* **Goal of the exercise**
According to the text on caring for senior rabbits, what age makes a rabbit an elderbun?

* **Excerpt to read**
Are you living with an elderbun (a rabbit 8 years or older)? Even if he or she is basically healthy, age will take its toll. You may find him napping a lot more than usual, or a bit stiff to rise from his nap. Here are tips for keeping our senior companions comfortable.
Do you find your rabbit is not hopping up to his favorite haunts-sofa, chair, and stair? He might have a bit of arthritis that makes such maneuvers painful. Talk to a rabbit-savvy veterinarian about this. If the arthritis is suspected, ask about medication to ease the inflammation and pain. Glucosamine and chondroitin have been used in animal medicine long before arriving on the scene for humans, so ask if these might help. Metacam may also prove useful for inflammation and pain control. If your rabbit doesn’t tolerate handling or being given medicine very well, you’ll have to weigh this against the benefits of the medicine. However, there are many tricks for disguising medicine in treats and food for these difficult rabbits. Acupuncture is also a pain management option that should be considered.

* **Collected data entries**
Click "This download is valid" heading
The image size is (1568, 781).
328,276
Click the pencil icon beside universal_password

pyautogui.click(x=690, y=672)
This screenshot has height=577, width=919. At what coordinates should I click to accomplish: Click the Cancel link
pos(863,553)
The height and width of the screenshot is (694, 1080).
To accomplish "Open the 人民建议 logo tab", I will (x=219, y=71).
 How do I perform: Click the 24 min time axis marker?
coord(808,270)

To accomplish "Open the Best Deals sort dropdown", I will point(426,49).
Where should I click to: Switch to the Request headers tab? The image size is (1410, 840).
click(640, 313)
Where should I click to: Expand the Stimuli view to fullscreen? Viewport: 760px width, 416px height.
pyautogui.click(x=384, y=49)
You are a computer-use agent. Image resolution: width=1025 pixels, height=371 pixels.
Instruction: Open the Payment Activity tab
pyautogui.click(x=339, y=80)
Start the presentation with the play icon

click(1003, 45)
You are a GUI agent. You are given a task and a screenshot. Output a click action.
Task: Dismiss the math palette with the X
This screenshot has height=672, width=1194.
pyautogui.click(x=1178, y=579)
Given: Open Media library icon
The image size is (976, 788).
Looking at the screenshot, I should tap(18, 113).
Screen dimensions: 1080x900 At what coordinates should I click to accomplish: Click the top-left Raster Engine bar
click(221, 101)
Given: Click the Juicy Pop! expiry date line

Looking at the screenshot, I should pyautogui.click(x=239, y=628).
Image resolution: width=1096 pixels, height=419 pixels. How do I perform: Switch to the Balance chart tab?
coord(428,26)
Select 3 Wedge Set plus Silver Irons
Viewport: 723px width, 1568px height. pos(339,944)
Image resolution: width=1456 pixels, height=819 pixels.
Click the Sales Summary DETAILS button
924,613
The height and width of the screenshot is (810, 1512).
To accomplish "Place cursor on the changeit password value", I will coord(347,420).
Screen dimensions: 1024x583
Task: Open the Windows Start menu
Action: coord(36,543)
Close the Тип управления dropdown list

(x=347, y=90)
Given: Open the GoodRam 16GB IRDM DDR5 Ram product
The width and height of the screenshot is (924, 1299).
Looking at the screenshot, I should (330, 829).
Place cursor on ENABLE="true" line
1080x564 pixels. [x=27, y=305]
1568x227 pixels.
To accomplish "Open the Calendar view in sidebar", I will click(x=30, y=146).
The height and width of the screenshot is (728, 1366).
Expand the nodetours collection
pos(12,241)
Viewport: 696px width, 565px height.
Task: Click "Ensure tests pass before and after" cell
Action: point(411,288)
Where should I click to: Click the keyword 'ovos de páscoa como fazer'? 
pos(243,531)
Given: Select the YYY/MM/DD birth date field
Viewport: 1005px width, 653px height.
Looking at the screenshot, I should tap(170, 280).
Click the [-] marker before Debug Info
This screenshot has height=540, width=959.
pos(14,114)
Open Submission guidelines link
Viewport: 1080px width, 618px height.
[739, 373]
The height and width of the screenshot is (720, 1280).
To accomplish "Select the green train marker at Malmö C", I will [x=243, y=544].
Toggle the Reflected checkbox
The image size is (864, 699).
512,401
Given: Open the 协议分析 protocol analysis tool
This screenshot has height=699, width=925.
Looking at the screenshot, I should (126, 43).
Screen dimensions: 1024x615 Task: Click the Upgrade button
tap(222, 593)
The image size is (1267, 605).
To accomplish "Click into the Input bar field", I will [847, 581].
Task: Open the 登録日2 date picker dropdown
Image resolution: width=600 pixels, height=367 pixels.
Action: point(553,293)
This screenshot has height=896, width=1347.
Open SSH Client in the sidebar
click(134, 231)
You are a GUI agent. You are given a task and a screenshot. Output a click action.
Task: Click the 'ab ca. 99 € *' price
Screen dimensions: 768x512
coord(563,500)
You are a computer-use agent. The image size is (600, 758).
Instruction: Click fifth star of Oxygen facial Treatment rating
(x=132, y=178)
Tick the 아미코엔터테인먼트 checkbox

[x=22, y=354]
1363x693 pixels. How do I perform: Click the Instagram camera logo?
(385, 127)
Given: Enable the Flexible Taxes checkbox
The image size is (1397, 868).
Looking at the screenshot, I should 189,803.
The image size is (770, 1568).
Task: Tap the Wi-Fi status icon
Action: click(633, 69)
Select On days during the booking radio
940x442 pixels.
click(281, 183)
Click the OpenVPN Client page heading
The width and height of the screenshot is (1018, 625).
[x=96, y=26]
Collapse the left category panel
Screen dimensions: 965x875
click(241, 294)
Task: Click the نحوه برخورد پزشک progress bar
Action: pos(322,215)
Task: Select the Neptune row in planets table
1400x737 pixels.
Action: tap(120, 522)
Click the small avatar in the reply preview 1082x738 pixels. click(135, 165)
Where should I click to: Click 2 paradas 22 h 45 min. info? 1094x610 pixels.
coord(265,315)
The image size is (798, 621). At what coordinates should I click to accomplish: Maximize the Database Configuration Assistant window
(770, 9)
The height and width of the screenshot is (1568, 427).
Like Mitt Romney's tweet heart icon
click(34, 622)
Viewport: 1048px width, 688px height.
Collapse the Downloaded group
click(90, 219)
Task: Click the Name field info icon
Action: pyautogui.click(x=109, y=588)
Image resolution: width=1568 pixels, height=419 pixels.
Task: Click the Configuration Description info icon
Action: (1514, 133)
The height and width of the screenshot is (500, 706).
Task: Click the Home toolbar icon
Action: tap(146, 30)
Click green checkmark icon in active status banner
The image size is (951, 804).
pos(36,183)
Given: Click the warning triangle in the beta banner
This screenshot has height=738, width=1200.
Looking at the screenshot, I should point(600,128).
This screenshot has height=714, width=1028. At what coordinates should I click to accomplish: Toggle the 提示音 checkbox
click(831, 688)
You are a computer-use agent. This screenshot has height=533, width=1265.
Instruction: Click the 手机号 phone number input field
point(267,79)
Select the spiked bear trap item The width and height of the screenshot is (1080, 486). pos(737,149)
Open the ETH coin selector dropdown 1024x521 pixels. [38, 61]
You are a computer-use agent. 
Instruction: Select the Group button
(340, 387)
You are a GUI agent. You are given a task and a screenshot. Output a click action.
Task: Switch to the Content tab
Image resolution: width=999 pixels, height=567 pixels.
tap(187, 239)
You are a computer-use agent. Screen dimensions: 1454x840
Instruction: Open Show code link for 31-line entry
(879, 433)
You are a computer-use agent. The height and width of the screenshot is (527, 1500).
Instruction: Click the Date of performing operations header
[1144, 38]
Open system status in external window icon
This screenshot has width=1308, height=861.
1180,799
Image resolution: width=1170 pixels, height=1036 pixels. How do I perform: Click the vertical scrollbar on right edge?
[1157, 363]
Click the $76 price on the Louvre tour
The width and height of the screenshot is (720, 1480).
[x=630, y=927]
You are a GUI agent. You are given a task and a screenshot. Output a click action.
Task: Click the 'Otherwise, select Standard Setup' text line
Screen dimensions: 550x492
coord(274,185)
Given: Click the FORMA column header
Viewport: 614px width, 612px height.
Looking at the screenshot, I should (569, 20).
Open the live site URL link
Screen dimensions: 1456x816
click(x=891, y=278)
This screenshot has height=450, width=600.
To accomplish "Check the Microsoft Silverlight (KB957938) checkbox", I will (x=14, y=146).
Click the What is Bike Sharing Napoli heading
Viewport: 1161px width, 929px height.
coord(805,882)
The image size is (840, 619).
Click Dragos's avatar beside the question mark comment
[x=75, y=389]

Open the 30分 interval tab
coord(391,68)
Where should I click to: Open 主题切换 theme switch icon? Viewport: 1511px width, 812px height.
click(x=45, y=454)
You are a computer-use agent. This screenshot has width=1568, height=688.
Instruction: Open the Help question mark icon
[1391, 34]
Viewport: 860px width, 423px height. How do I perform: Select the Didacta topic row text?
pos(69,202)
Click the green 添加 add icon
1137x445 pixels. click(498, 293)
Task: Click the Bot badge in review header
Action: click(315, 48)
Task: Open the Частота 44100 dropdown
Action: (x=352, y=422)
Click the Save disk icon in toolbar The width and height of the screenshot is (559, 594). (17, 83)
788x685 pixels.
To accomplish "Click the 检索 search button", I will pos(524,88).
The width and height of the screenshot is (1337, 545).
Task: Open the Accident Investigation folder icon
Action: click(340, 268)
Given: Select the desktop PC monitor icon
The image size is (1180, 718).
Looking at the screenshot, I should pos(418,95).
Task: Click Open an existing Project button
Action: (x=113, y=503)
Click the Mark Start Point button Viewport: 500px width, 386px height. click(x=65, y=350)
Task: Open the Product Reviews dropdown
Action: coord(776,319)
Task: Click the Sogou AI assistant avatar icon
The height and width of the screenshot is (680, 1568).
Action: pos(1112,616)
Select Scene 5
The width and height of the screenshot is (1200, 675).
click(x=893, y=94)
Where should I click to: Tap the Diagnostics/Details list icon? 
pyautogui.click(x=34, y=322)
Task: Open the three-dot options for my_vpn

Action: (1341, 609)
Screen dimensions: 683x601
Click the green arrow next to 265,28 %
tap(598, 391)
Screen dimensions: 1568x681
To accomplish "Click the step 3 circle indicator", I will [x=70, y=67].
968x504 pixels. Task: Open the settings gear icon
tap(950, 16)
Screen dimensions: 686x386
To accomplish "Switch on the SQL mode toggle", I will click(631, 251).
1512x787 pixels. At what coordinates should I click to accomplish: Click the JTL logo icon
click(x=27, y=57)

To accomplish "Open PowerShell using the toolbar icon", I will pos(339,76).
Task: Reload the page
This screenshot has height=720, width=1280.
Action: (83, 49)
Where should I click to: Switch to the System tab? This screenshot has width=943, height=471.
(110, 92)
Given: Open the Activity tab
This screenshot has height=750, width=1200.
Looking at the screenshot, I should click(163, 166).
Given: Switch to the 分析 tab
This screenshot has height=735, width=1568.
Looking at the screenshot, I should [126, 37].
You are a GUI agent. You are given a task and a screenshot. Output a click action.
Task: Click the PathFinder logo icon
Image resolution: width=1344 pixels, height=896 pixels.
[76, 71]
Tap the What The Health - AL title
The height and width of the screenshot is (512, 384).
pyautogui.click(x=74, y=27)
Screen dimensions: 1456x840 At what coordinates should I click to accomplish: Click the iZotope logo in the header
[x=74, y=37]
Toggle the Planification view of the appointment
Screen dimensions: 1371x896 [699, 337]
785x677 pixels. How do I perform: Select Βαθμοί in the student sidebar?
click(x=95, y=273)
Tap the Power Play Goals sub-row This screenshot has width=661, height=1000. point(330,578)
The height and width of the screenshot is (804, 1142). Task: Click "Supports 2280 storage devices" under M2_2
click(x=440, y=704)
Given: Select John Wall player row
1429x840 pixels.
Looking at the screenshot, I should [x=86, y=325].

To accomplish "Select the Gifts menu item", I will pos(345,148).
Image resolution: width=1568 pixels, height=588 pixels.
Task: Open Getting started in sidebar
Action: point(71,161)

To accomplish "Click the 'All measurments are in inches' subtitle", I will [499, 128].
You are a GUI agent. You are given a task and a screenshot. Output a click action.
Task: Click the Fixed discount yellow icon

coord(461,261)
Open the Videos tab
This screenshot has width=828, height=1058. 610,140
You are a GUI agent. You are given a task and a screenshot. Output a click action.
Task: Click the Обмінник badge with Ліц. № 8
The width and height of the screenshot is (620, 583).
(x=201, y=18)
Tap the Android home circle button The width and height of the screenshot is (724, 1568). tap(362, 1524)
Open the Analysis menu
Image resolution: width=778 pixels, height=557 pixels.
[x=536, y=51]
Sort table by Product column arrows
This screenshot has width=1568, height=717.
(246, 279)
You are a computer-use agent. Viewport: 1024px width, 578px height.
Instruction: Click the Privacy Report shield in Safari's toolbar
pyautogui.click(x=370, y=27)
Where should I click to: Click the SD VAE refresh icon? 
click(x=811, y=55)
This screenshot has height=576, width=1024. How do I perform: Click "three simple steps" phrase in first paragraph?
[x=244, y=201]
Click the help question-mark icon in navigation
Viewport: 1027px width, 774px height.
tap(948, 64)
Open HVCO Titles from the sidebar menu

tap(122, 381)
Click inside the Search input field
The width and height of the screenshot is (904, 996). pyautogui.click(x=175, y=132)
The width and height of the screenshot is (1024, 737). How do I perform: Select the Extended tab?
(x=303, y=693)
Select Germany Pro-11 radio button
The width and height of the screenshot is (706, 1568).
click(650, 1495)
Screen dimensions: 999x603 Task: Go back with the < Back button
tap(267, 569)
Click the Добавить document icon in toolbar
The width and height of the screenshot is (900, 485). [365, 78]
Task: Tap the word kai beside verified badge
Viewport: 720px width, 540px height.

* **Task result**
8 years or older.